The recent L.A. transplant seems quite at home in these bucolic environs — no surprise, considering she spent her formative years in the Australian outback. “My parents were hippies, and they thought it would be cool to live off the land,” she explains. When she was seven, Lenka’s family relocated to Sydney, where she studied at the Australian theatre for Young People under the tutelage of Cate Blanchett. “this was back before Elizabeth and everything,” Lenka says. “She really inspired me to want to be an actor.” Since her father was a jazz musician, Lenka also received musical training — albeit reluctantly. “My parents said I couldn’t get my ears pierced un- less I took lessons, but once I got ’em done, I quit,” she recalls. She started landing parts in films and on Aussie TV, but when she was 22, a singing role in a play made her realize she’d rather be a musician. “I don’t know why it took me so long to see it,” she says.

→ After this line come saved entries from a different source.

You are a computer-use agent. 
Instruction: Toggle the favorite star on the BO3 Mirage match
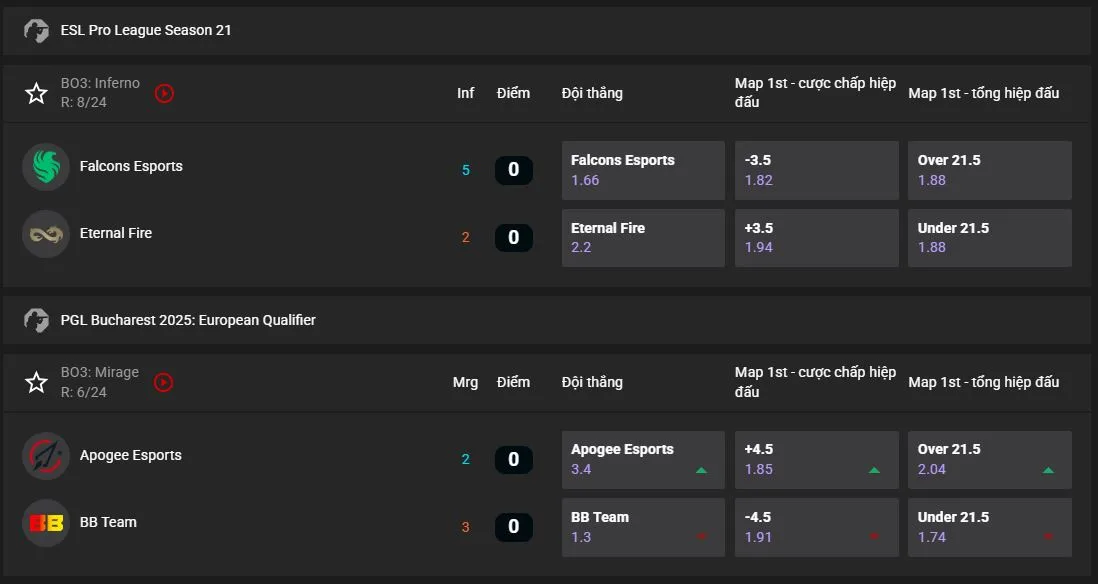click(36, 382)
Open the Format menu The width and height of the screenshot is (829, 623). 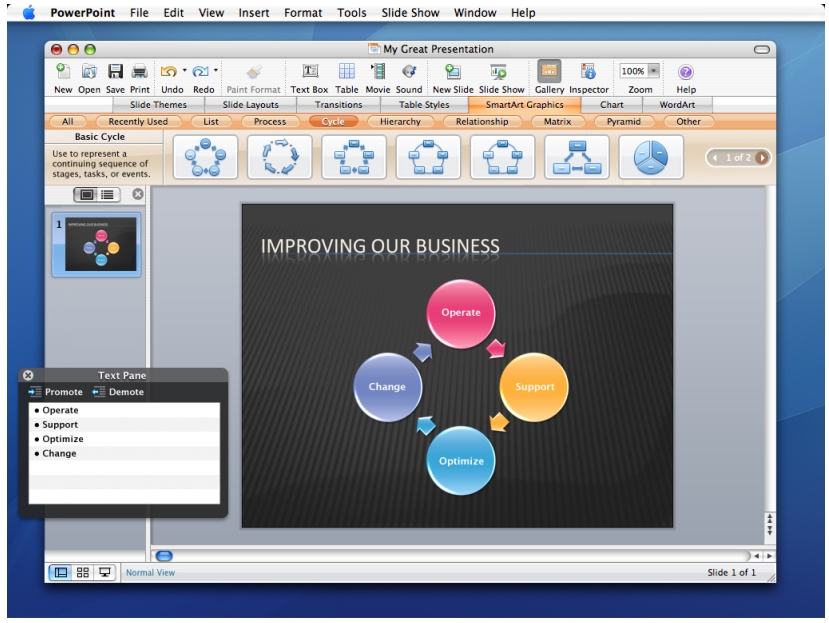[x=302, y=13]
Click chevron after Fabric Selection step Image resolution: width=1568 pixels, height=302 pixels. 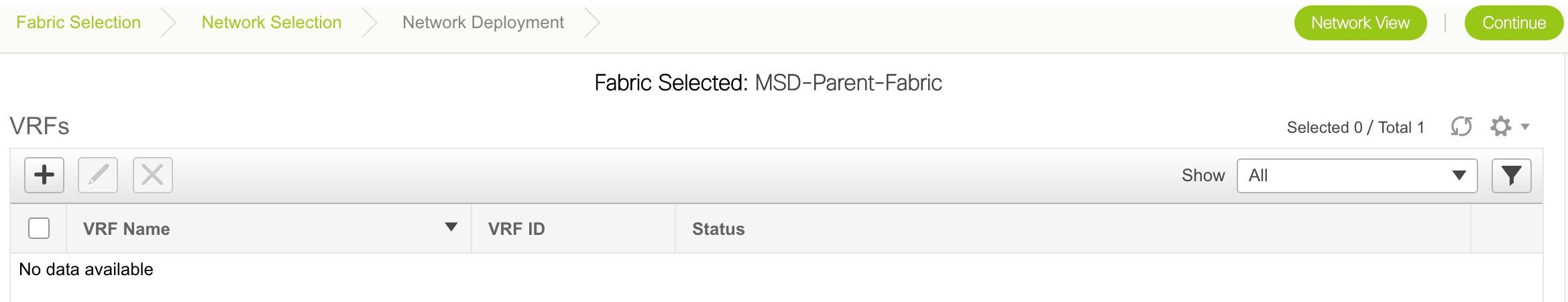point(168,23)
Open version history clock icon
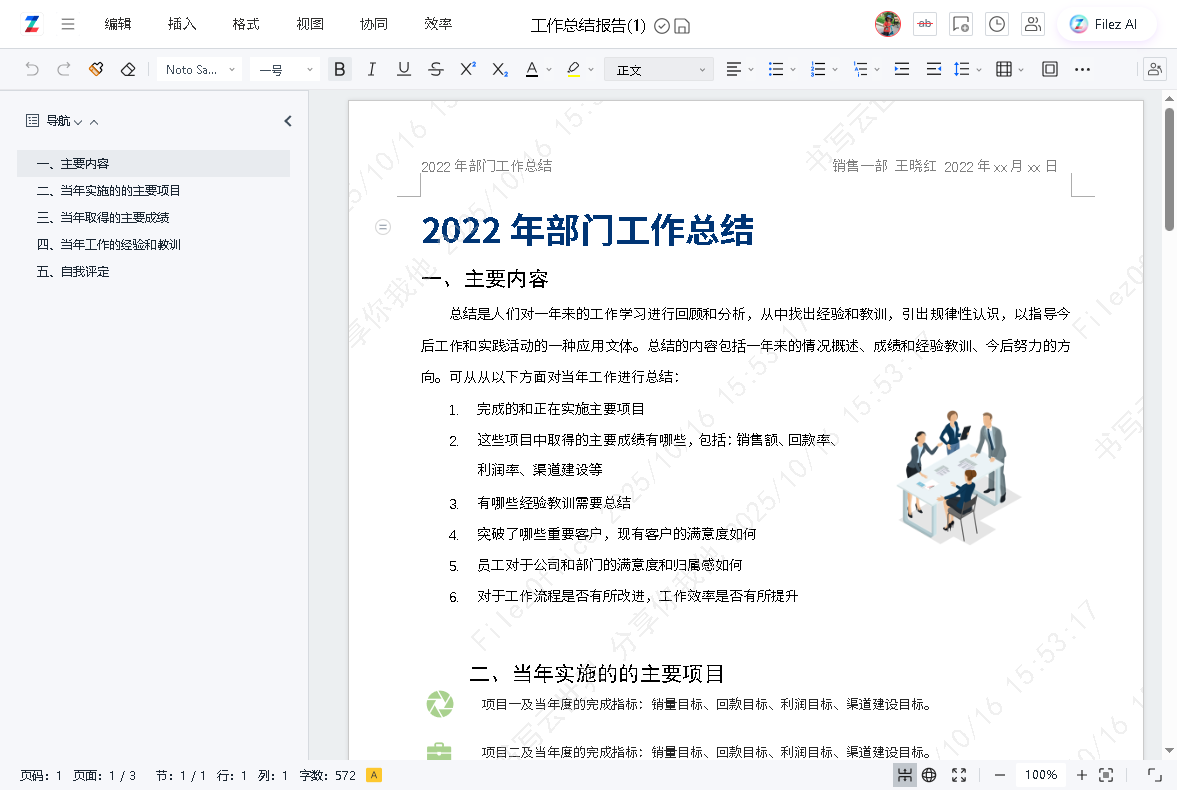Image resolution: width=1177 pixels, height=790 pixels. [996, 24]
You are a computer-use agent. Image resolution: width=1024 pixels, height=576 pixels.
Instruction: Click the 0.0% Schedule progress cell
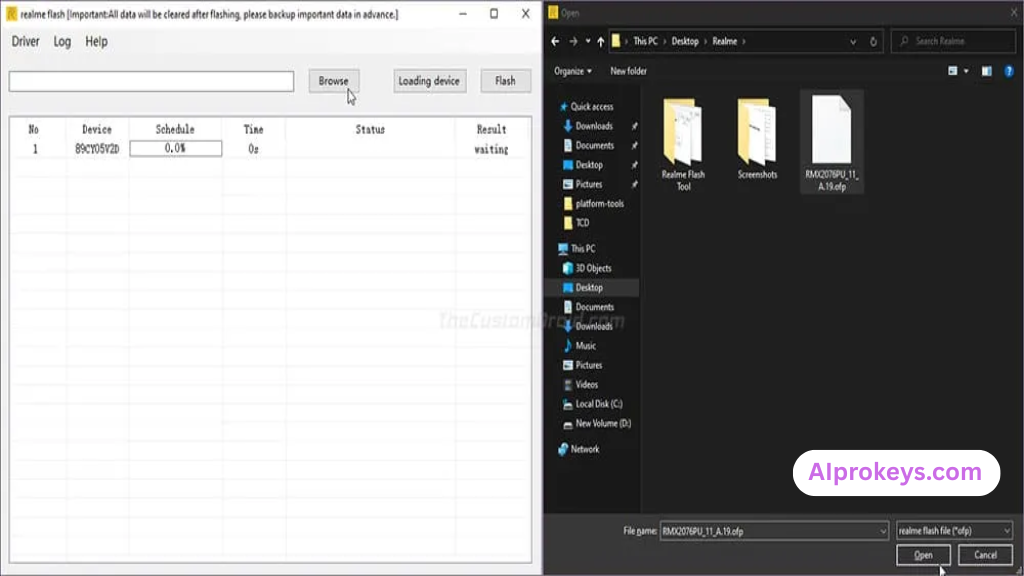[x=176, y=147]
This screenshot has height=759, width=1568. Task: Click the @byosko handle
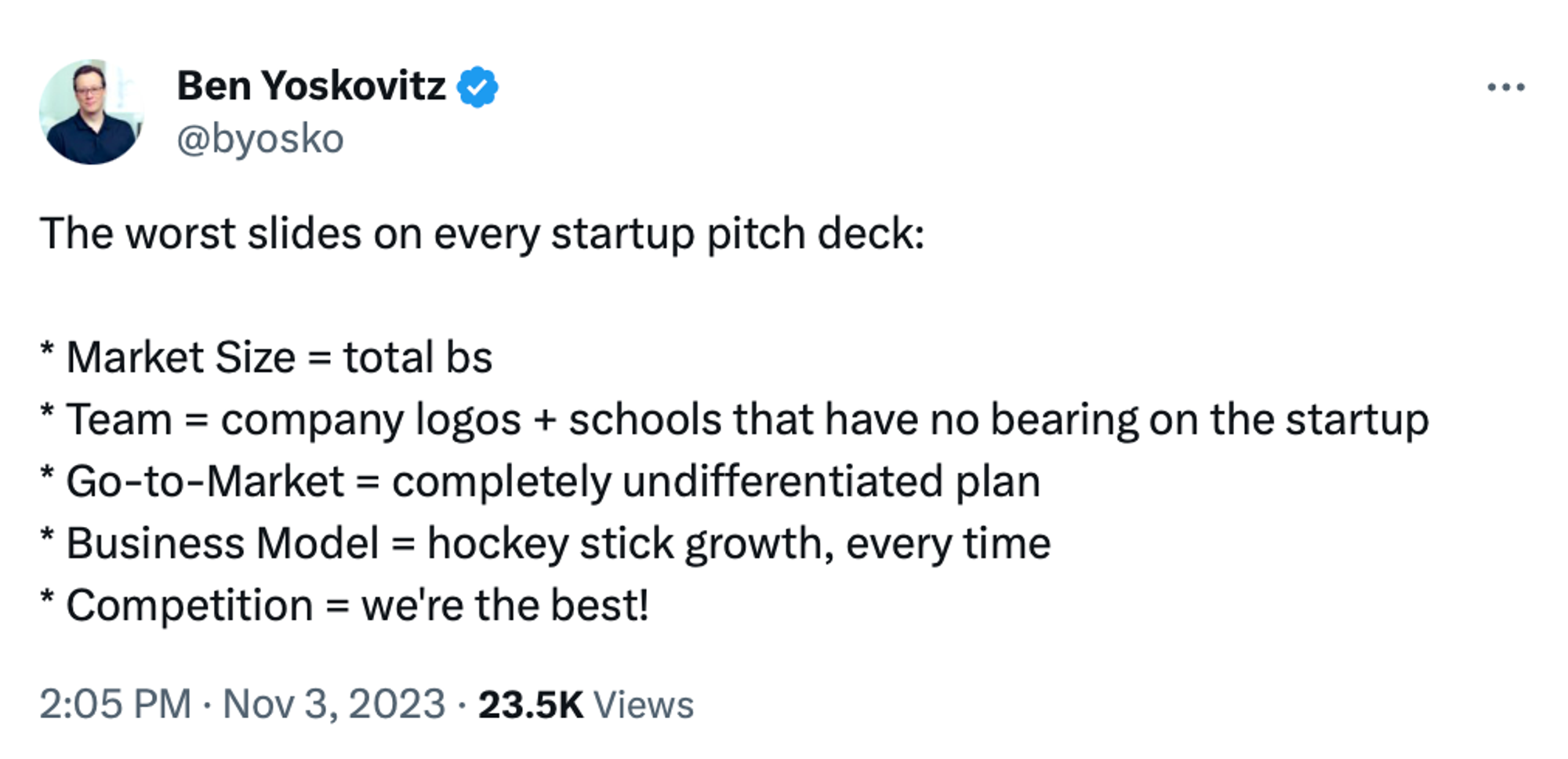[x=260, y=140]
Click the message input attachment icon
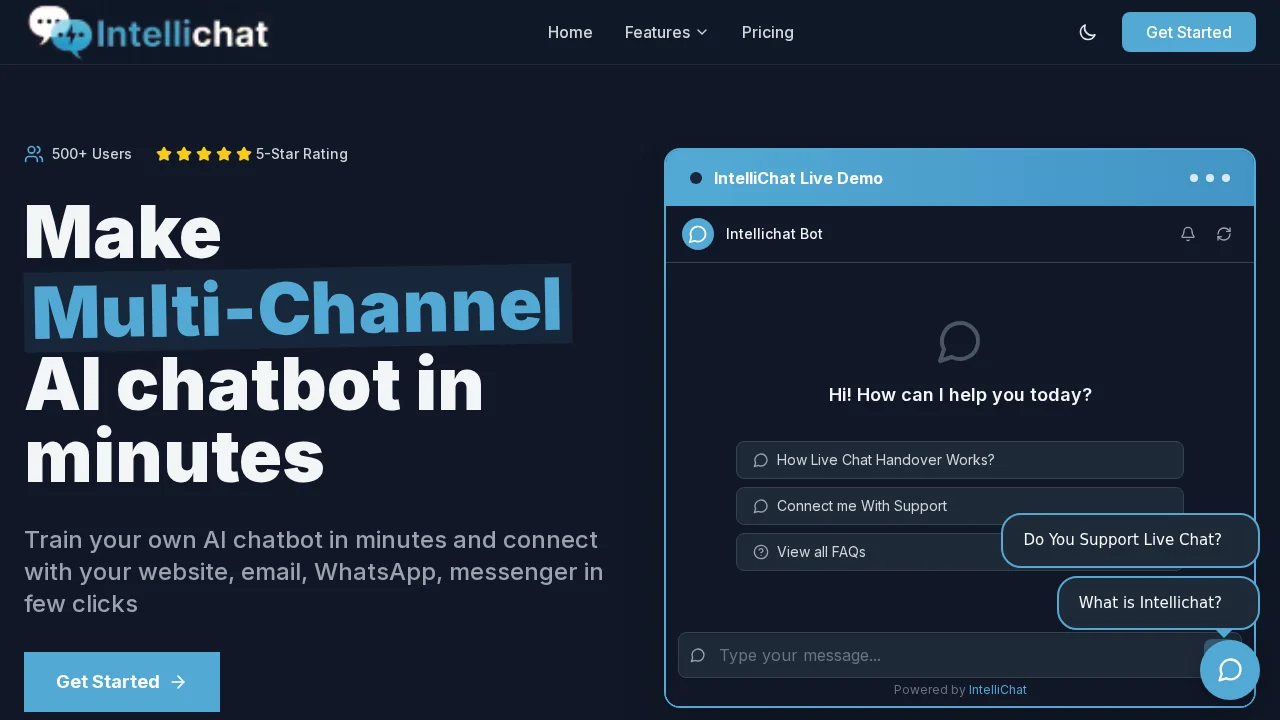 pos(697,655)
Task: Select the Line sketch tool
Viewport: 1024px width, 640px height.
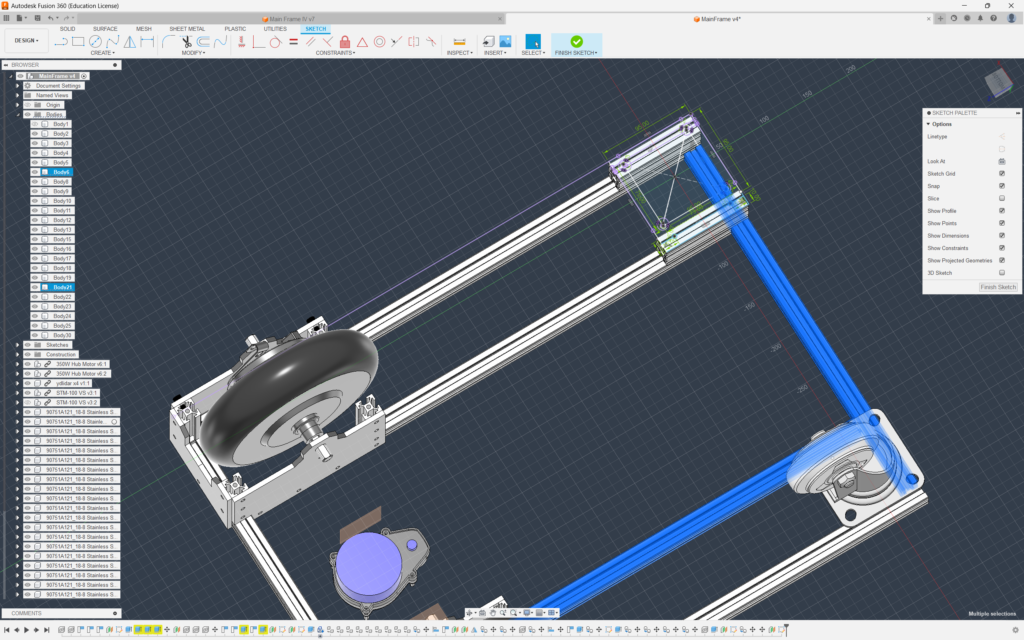Action: pos(60,42)
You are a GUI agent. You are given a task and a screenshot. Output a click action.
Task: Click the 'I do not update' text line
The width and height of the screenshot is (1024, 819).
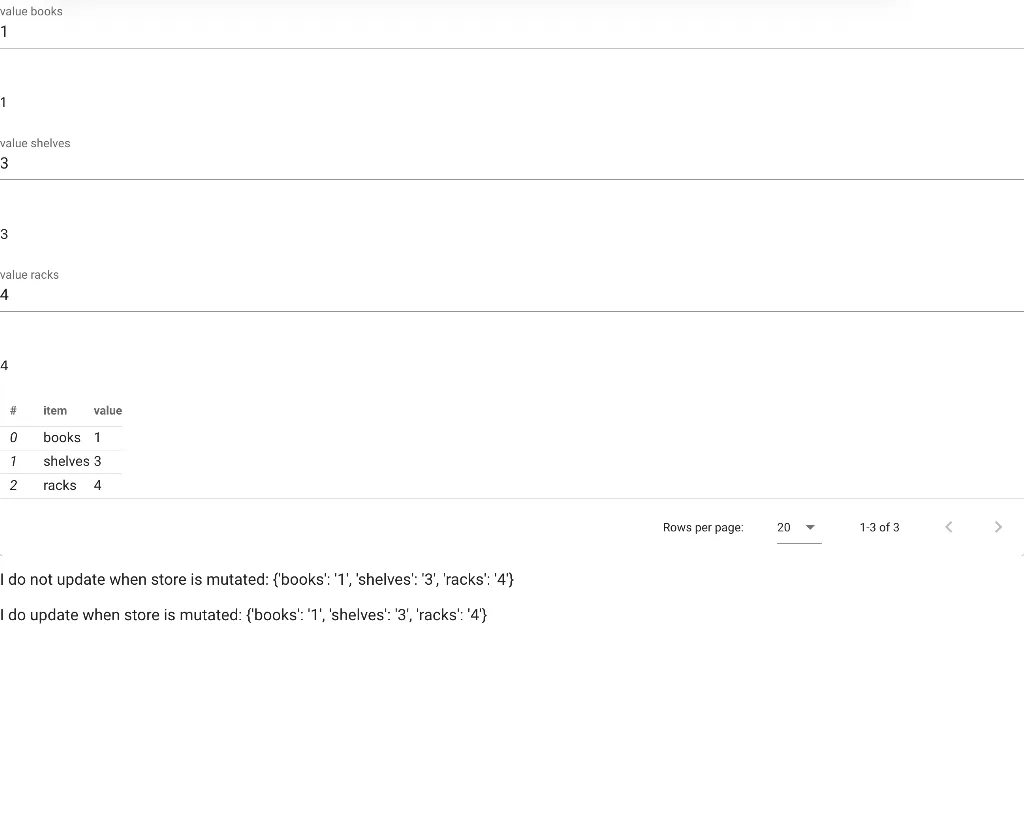(x=257, y=580)

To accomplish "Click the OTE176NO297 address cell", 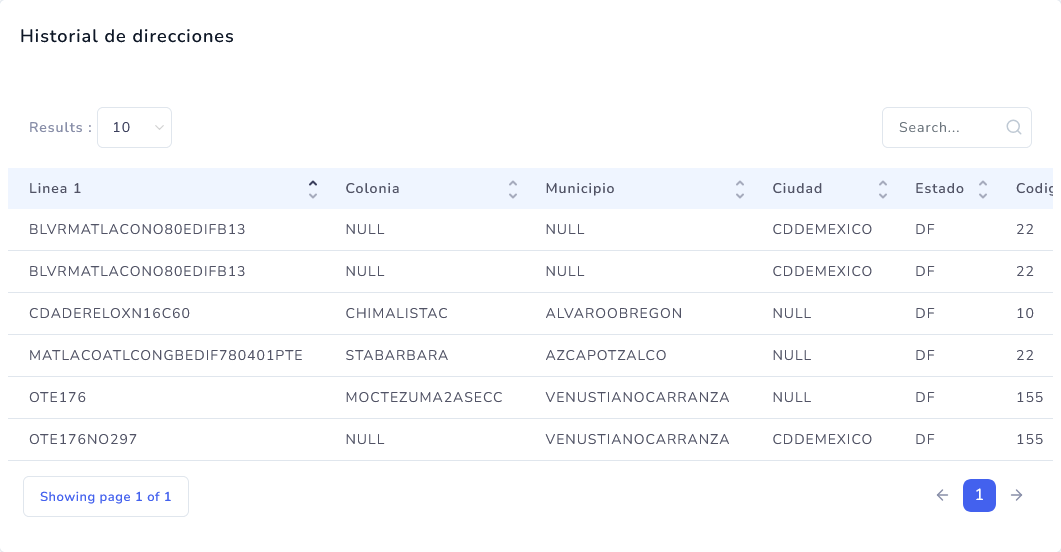I will pos(83,439).
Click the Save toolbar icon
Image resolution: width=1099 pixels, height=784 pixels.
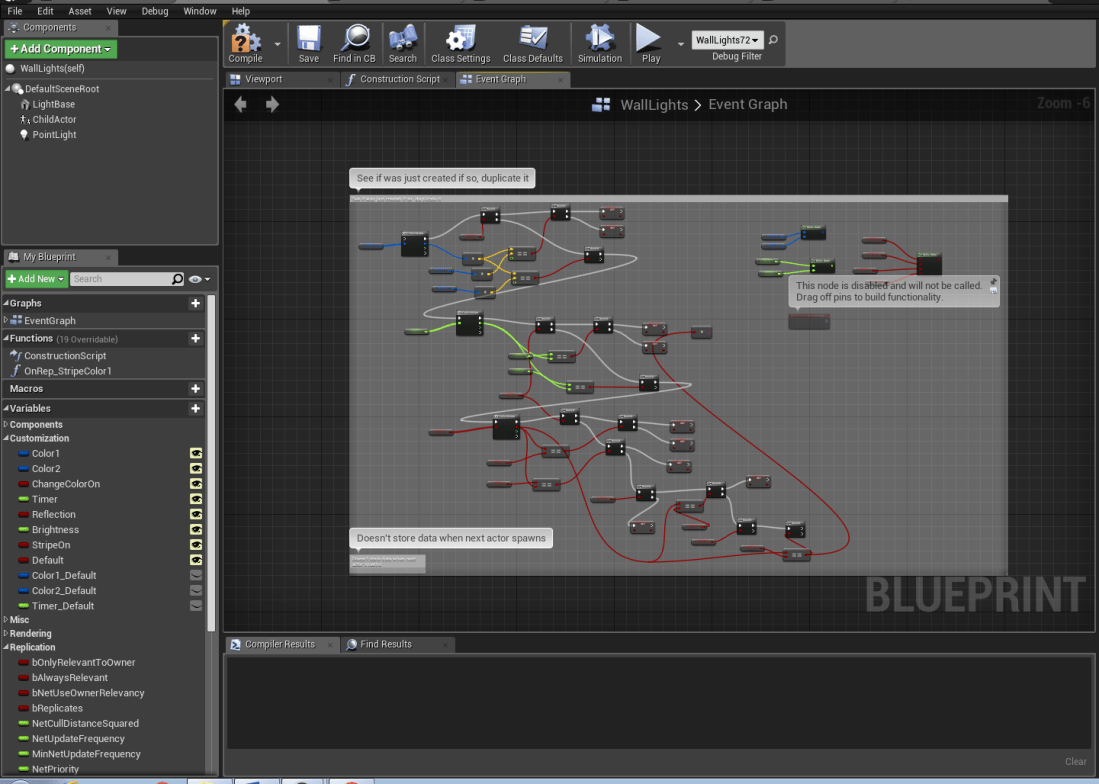point(308,41)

After a stint singing with electro-ambient outfit Decoder Ring, who gained acclaim for their soundtrack to the Aussie film Somersault, the 30-year-old is heading out on her own with her solo debut. Lenka (Epic) wraps the singer’s cashmere-soft voice around sophisticated arrangements — she plays piano, percussion, vibraphone, and glockenspiel — that recall orchestral pop of the early ’60s. “My biggest influences are the three B’s: Burt Bacharach, the Beatles, and Björk,” she says.

Her lyrics lean toward bittersweet: Fiendishly catchy first single “The Show” is a Truman Show–like critique of life as a phony performance, which climaxes with the now-everybody-sing chorus “I want my money back.” For a recent live performance, Lenka thought it would be fun to throw fistfuls of cash into the audience during that part of the song. “My boyfriend designed ‘Lenka dollars’ — bills with my face on them,” she says. “But when it came time to throw them, they only flew about a foot away. Most of them ended up back on the stage or stuck to me. Very embarrassing!”

Fast Facts:
— She devoured the Twilight novels: “They really tap into my inner teenage vampire.”
— On the second episode of the FX series Dirt, Lenka’s “Follow” soundtracks a scene in which Courtney Cox pleasures herself with a vibrator.